A whole year has passed, and 2008 will never return. Every second I lived in the year, I will try to remember, yet as time passes, all memories will fade. Some forgotten totally, some with vague memories. However, for this time, I will try to remember the things and people that have been dear to me, the memorable and meaningful experiences that peppered my life. It sure does sound cliche, to me, it is a little milestone. Everybody turns 19 only once.





For all the nitty gritty stuff that I wanted to do, there are some that I have been trying to complete. I told myself before, that I want to demonstrate no prejudices and pass no judgments about people or events till I fleshed out the insides. I have failed. Time and again, it is so easy to lapse into the momentary state of consciousness, to condemn things for the sake of feeding one's self-gratification. The one word that I fear now is, "Generalize".





A full year into National Service has broadened my perspectives. I dare not say it is due to my training, nor is it my appointment nor my post. I simply abhor people who think that a certain degree of "tougher" training entitles them to criticize and look down on others. As I have always said, it is wrong to assume that others are having a "better" life until you have experienced theirs. I see myself as an extremely fortunate bastard, for all my life I have been surrounded with caring mentors, great friends, a supportive family, never to fear or think about the lack of money. I am truly very lucky.

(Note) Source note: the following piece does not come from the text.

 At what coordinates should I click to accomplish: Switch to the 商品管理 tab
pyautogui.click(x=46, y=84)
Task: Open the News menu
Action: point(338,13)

There are so many things revolving around that one can do, the sheer number is dizzying. As for me, I want to lie down, calm myself, and pick one that I can rest my mind on. To pursue too many worldly ambitions, to me, it is too tiring.

Respect does not come from one's appointment or upbringing. It comes from the way one presents himself, how one behaves himself, and most importantly, how one say about others.





Thursday, December 18, 2008

Little Thoughts

What is a blog to me?

It was once a place for me to gain exposure, fill my self-esteem, and to record down the nitty gritty stuff of daily life. It was the place where I bitched around and made my own "intelligent" observations of the society. It was the place where I frantically checked back daily to see the number of people reading it.

Not anymore.

Not many people read it now, or know of it now. I prefer the status quo now.

This blog has turned into a little cosy hideout. It has became a sanctuary where I come back to reflect, not on others, but on myself. It is a little world within this big universe where I put down whatever I dared not say in the real world. It is also an oasis, where after a short trip, I would emerge refreshed and ready for the next phase of my life.

At every stage of one's life, everyone likes to profess himself as being more mature than before. Looking back, I feel that I have grown over the years. But ten short years later, I would look back at the shell I am now, and wonder, "How can this guy be so childish and immature?."

I am not a philosopher, not do I dare to claim myself as enlightened. Yet this blog, has given me the space to pen down my little thoughts of life, how to approach my own life. My life is no different from others, yet unique in every aspect. The little ramblings in my mind when I'm in the long journeys, I pen it down. One day, I would be looking at the mirror, at my own reflection, and mutter, "Is this who I want to be?"

Follow your fate. Follow your destiny. Follow the path where the successful people walk on. Follow. Follow. Follow. Study hard. Get good results. Work hard. Get recognized. Yet by the time I look at my own reflection, will I be able to recognize myself?

In my old blog, I liked to put down quotes of famous people. It was as if they served as a beacon for me. But what use is a beacon in a sea of lights? There are so many paths that one has to decide. Yet I believe that admist the meandering mazes of paths, one can still create its own trail. A solitary trail away from the numerous well-worn paths, where one can look down at the puddle on the trail and recognize himself.

It is with this faith that I lead my life. Walk on. And Discover your own little trail where serenity and peace wander.